Magazine article The Spectator

Real Life: Melissa Kite

Magazine article The Spectator

Real Life: Melissa Kite

Article excerpt

The problem holding up my house move turns out to be a wiggle. Have you ever had a wiggle? It sounds jolly enough but, believe me, you don't want to go there. If you have a wiggle in your garden, you had better be prepared for the worst.

I had no idea about this wiggle, because when I bought the flat I only had my lawyer scrutinise the Land Registry documents to a normal degree, which is to say I asked him if everything was broadly all right, and when he confirmed that it was I told him to proceed.

I have lived in the flat quite happily since 2002 and I have never had any trouble at all with the boundary lines.

I fix the garden fencing one side, the neighbour takes care of the other. The fence to the right, which is my neighbours', does rather bend and groan under the strain of the creeping ivy and it needs redoing, in truth. But as it's still standing and perfectly functional I really can't be bothered to make a song and dance about it. Halfway down, where I keep a barbecue, the fence line sort of juts slightly into his garden. It wiggles. Then it goes straight again.

The wiggle gives me an extra few square feet of garden. I have never noticed the wiggle very much or thought that deeply about it. As the wiggle favours me, it has never occurred to me to scrutinise the Land Registry documents to verify the wiggle's official status. What could possibly be gained by this?

During the time I have lived in the flat, two owners have owned the next-door property and neither of them has ever questioned the wiggle either, despite the fact that the wiggle deprives them of a few square feet of garden.
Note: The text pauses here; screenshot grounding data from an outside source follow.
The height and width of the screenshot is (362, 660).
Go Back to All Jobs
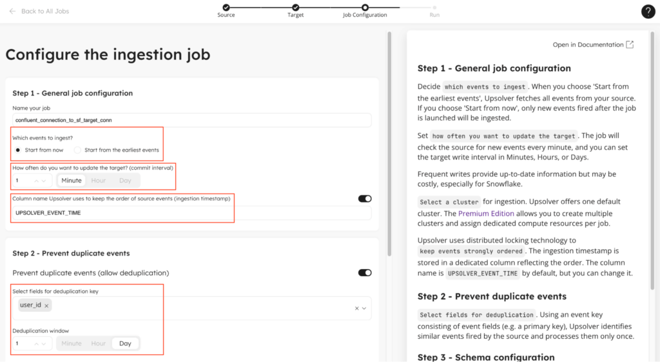tap(45, 12)
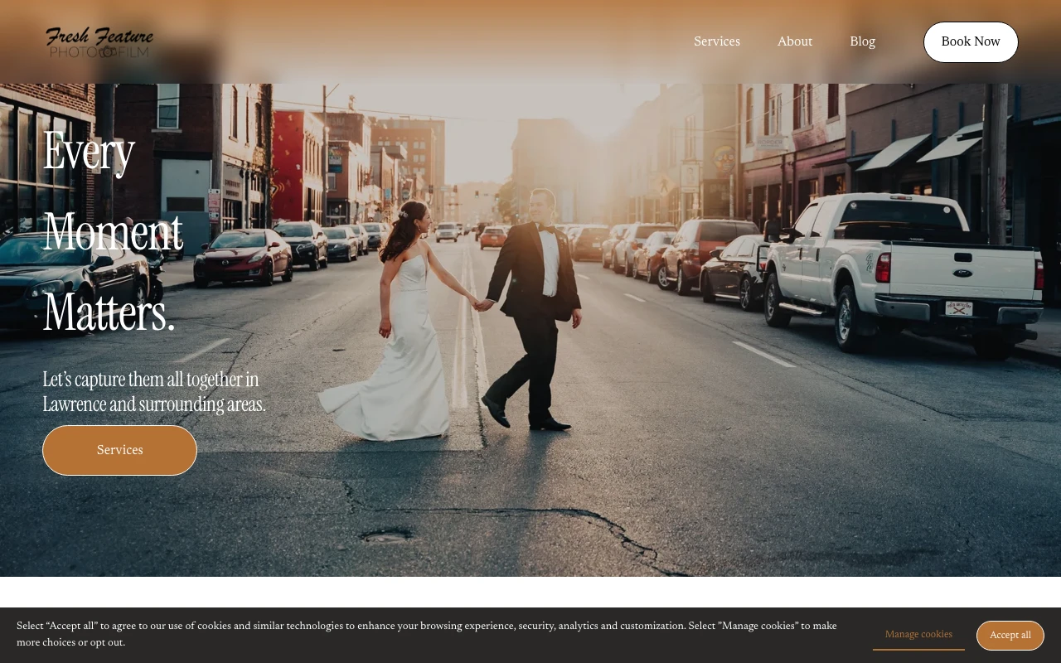This screenshot has height=663, width=1061.
Task: Click the cookie consent message text
Action: point(426,634)
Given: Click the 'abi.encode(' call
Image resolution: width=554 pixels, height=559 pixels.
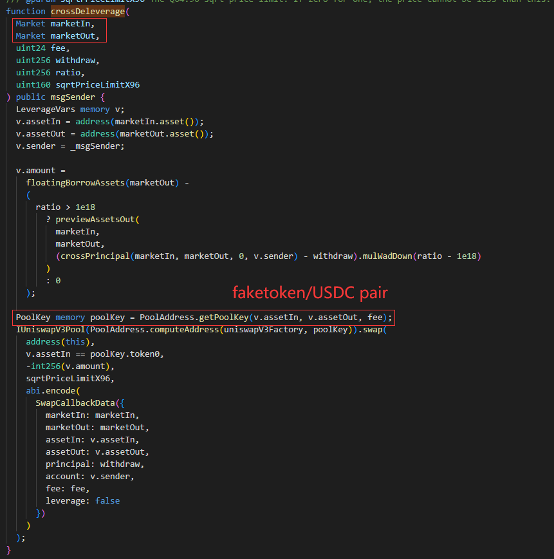Looking at the screenshot, I should click(53, 390).
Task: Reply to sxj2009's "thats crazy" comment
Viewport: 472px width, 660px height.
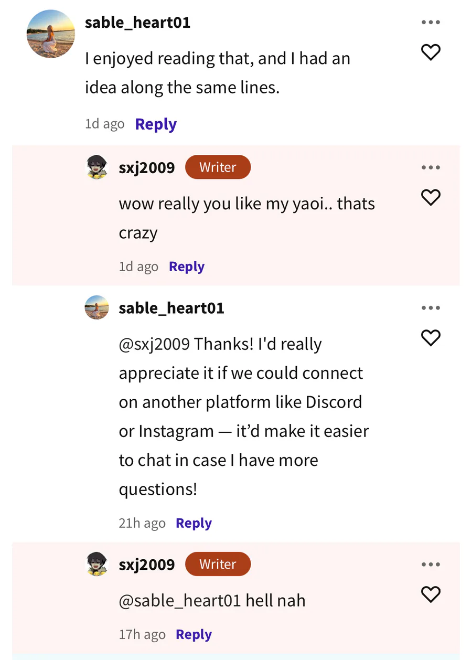Action: coord(187,267)
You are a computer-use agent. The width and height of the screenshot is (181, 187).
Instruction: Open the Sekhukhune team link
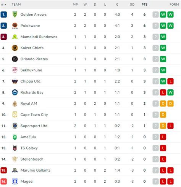pos(31,70)
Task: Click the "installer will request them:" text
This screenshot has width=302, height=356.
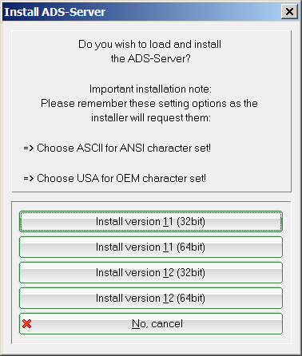Action: tap(151, 117)

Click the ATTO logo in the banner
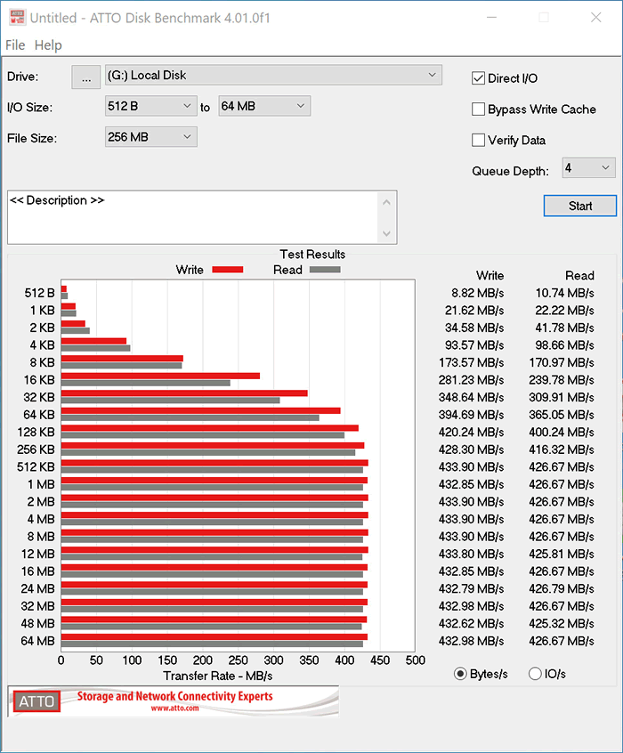coord(36,701)
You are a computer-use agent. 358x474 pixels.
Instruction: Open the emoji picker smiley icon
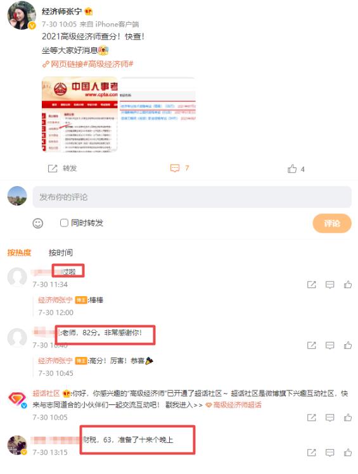(x=38, y=223)
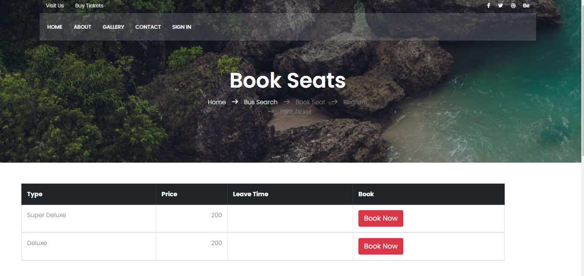Viewport: 584px width, 276px height.
Task: Click the Leave Time column header
Action: (250, 194)
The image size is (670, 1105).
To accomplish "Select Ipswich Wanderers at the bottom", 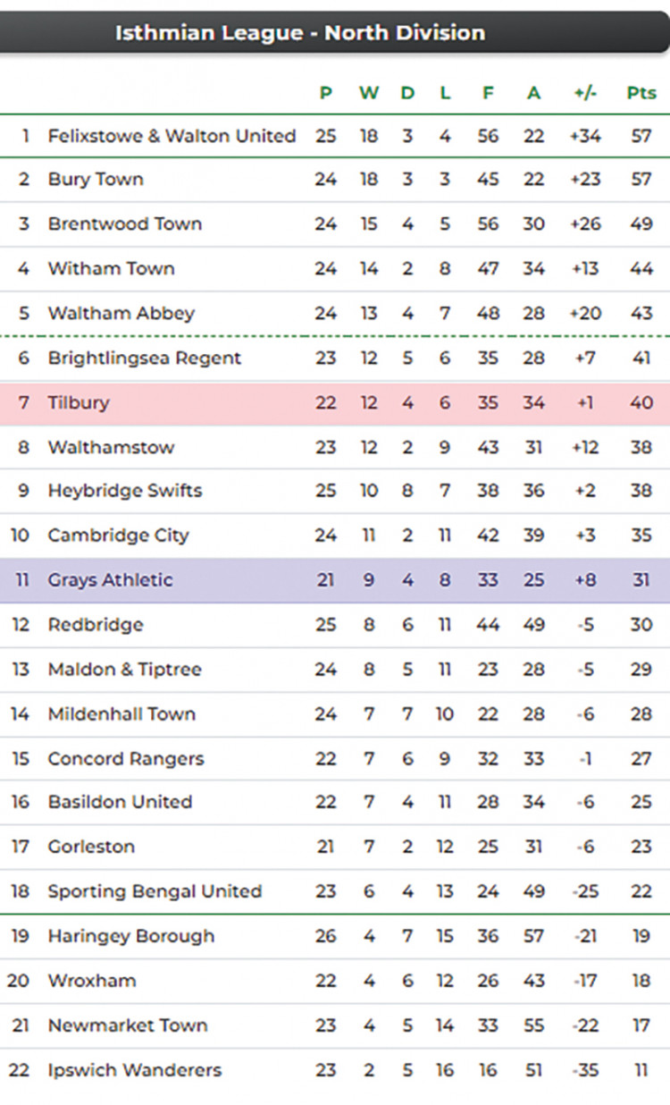I will (x=134, y=1070).
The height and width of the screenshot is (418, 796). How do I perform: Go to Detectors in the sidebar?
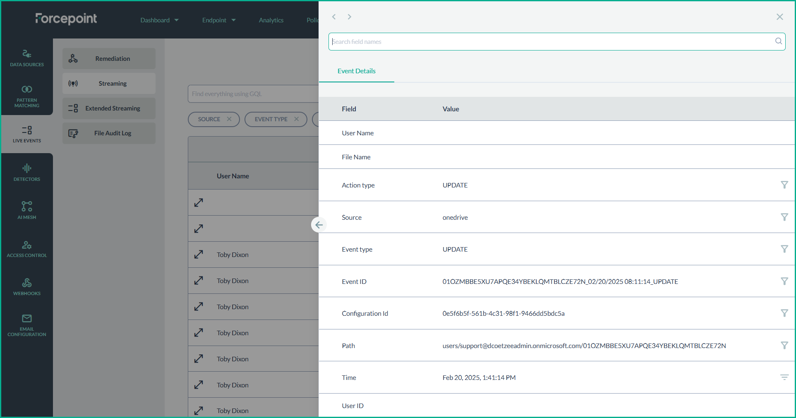click(x=27, y=173)
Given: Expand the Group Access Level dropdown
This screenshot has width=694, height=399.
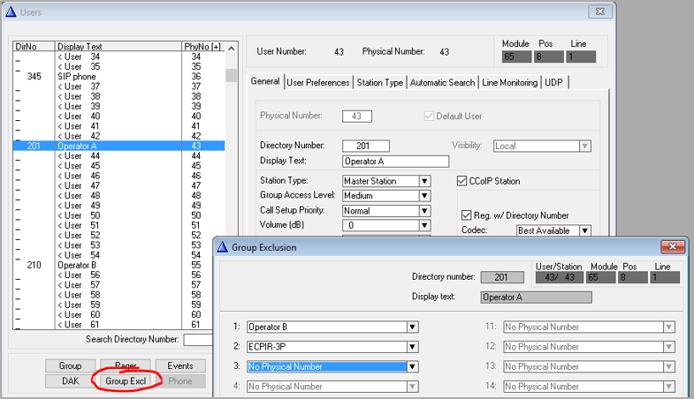Looking at the screenshot, I should click(425, 196).
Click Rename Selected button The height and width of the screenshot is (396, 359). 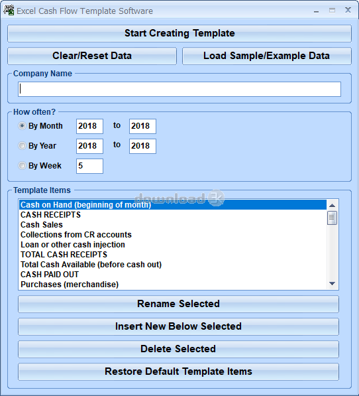click(x=178, y=304)
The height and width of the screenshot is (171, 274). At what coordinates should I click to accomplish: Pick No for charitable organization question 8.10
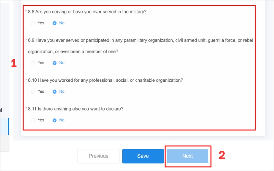54,92
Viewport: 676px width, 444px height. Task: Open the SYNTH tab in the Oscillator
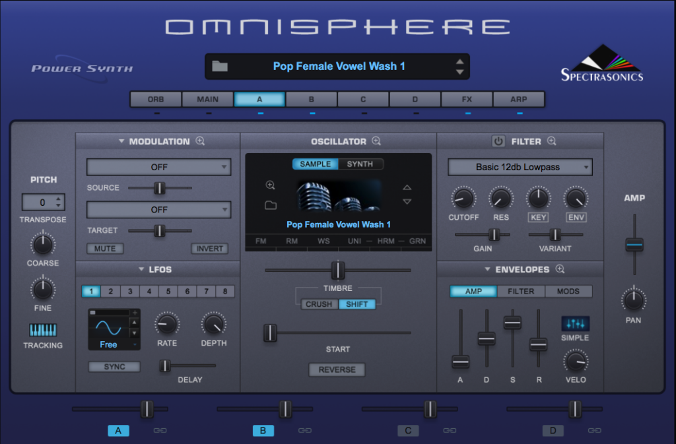pos(360,164)
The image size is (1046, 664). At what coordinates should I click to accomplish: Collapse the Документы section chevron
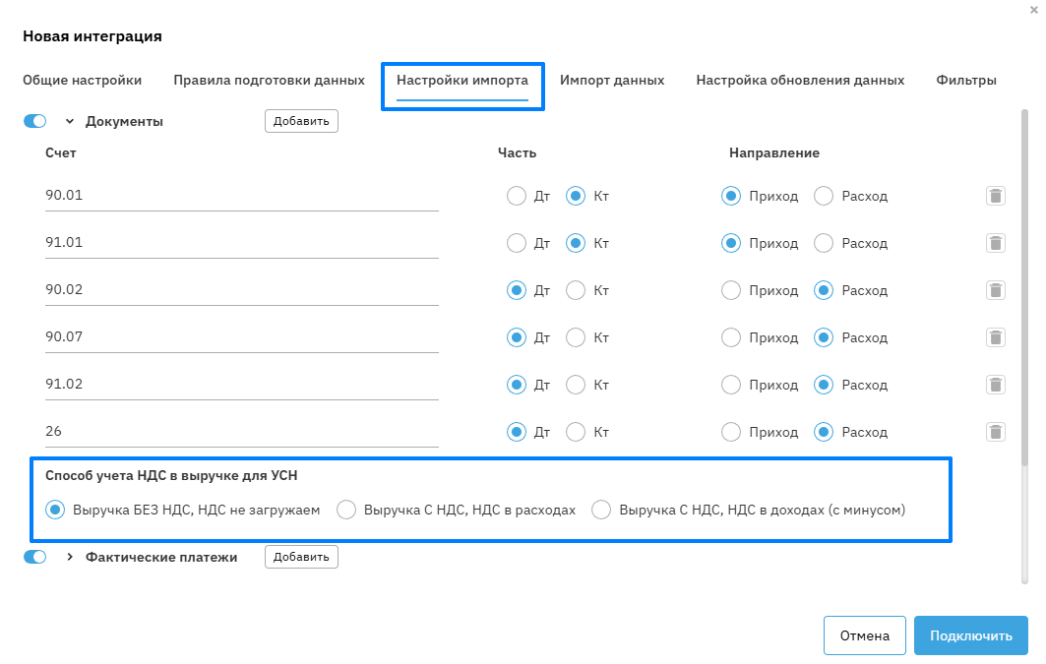[x=70, y=121]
They seemed, and still do seem, oblivious to the wiggle. But not so the purchaser of my flat. She has instructed her lawyers, apparently, to subject every detail of this transaction to the sort of conveyancing rigour you would expect during a multibillion pound property deal involving a mansion block on Knightsbridge. As such she is asking me some pretty searching questions about the wiggle. Am I aware, her lawyers ask my lawyers, that the wiggle in the fence line is not reflected in the drawings of the property at the Land Registry? That's right. There is no wiggle where the coloured marker pen depicts the boundary. …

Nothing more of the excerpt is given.